A terminal-focused AI agent with RAG and local tool capabilities

Project description

Helium Agent

Important: Voice support is still under development so kindly use TEXT mode.

Helium is a local-first AI assistant with a voice pipeline, tool-calling agent loop, structured memory, RAG support and an optional web chat UI. It is designed for macOS and Apple Silicon, with local STT through MLX Whisper, wake-word detection through OpenWakeWord, TTS through Kokoro, and an LLM brain served from your own llama.cpp or Ollama-compatible local stack.
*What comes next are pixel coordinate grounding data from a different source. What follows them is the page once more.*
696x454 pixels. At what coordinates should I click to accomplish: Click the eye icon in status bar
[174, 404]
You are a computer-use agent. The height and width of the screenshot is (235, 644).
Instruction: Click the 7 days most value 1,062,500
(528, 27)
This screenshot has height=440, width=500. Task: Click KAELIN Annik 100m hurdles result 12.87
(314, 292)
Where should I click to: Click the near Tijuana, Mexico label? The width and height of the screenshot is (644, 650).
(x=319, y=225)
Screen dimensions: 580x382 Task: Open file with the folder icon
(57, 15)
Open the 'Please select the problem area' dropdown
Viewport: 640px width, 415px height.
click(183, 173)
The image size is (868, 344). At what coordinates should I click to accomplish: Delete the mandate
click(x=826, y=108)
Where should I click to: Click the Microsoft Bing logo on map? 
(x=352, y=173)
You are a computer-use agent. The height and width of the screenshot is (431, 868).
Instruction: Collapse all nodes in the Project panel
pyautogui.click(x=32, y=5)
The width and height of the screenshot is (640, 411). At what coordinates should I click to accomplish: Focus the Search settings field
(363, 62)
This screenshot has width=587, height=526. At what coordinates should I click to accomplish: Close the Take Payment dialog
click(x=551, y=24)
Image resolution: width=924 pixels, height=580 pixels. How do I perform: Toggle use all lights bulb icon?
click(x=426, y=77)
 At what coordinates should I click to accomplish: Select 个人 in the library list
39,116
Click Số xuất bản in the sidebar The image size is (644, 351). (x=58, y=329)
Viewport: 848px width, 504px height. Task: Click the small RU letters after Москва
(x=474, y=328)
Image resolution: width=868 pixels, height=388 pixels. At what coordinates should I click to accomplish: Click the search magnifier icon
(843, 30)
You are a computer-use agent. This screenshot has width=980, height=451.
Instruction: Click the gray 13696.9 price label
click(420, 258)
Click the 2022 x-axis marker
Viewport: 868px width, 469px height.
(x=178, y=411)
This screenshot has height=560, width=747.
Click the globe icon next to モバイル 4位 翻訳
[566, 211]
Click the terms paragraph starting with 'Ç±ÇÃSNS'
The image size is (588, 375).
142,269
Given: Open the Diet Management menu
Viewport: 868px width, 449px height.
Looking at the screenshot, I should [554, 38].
If you directly want to try go to Docker Section

What It Can Do

Answer everyday questions: Just like any other agent it can repsond to any mundane queries you might have. It won't judge you.
Tool calling: Helium can calls tools it has to perform complex operations in order to respond to your queries.
Research: For queries that include an in-depth knowledge and information retrieval Helium will take help of its research tool to provide with most accurate repsonse with proper citations.
Web Search: It can use DuckDuckGoSearch API to get web results and if necessary it will use playwright to dig deeper into complex websites all to make sure you get the best answer.
RAG: Currently a simple RAG pipeline is integrated where only 1 file at a time can be given to Helium and it will respond accordingly. [Future plans to scale this]
Bash execution: Helium can perform safe bash operations in its terminal.
Long-term memory: It uses a in-memory sqlite database which is currently session-scoped to remember important facts.

Project Structure

Helium/
├── main.py                 # Voice assistant entry point
├── assistant.py            # Assistant-facing orchestration helpers
├── requirements.txt        # Python dependencies
├── requirements-rag.txt    # Heavy RAG dependencies
├── docker-compose.yml      # Terminal + RAG containers
├── Dockerfile.api          # FastAPI backend image
├── Dockerfile.frontend     # React frontend image
├── Dockerfile.terminal     # Terminal UI image
├── api/
│   └── main.py             # FastAPI WebSocket chat API
├── config/
│   ├── settings.py         # Typed defaults and settings loader
│   └── settings.toml       # Local service, wake, speech, and assistant settings
├── core/
│   ├── llm.py              # LLM response generation and tool loop
│   └── orchestrator.py     # Assistant orchestration layer
├── engine/
│   ├── stt.py              # Speech-to-text handling
│   ├── tts.py              # Text-to-speech handling
│   └── wake_word.py        # Wake-word detection
├── frontend/
│   ├── src/                # React chat interface
│   ├── nginx/              # Static app server config
│   └── package.json        # Vite scripts and frontend dependencies
├── memory/
│   └── graph.py            # Local memory graph support
├── rag_service/            # standalone document intelligence FastAPI service
├── tools/
│   ├── registry.py         # Tool definitions and prompt context
│   ├── file_ops.py         # File creation tool
│   ├── memory_ops.py       # Memory tools
│   ├── system_ops.py       # System tools
│   ├── web_search.py       # Web-search tool entry point
│   ├── search/             # Search providers, planning, ranking, fetching, extraction
│   └── research/           # Research planner, models, pipeline, execution
├── utils/
│   ├── audio.py            # macOS sound cues
│   ├── health.py           # Service health checks
│   ├── history.py          # Command/conversation history helpers
│   └── parser.py           # Robust JSON/tool-call parsing
├── tests/                  # Unit tests for parser, tools, search, memory, and wake word logic
└── .env.example            # Example env file

Prerequisites

Helium is optimized for macOS on Apple Silicon because the voice pipeline uses mlx-whisper and macOS audio cues. Some server-only pieces can run in containers, but microphone capture and local audio playback are best run directly on macOS.

You will need:

Python 3.11+
A working microphone with terminal/app permission [Not needed currently]
PortAudio dependencies for pyaudio and sounddevice [Not needed currently]
A local LLM service, usually llama.cpp
If you have an API endpoint to any LLM you can use that too.
Optional local SearxNG for local-first web search [No longer needed]
Node/Bun only if you are developing the frontend outside Docker

Default service URLs are configured in config/settings.py and can be overridden in config/settings.toml.

Docker

Use this if you just want to chat without worrying the technical complexities but make sure to have you env configured accordingly.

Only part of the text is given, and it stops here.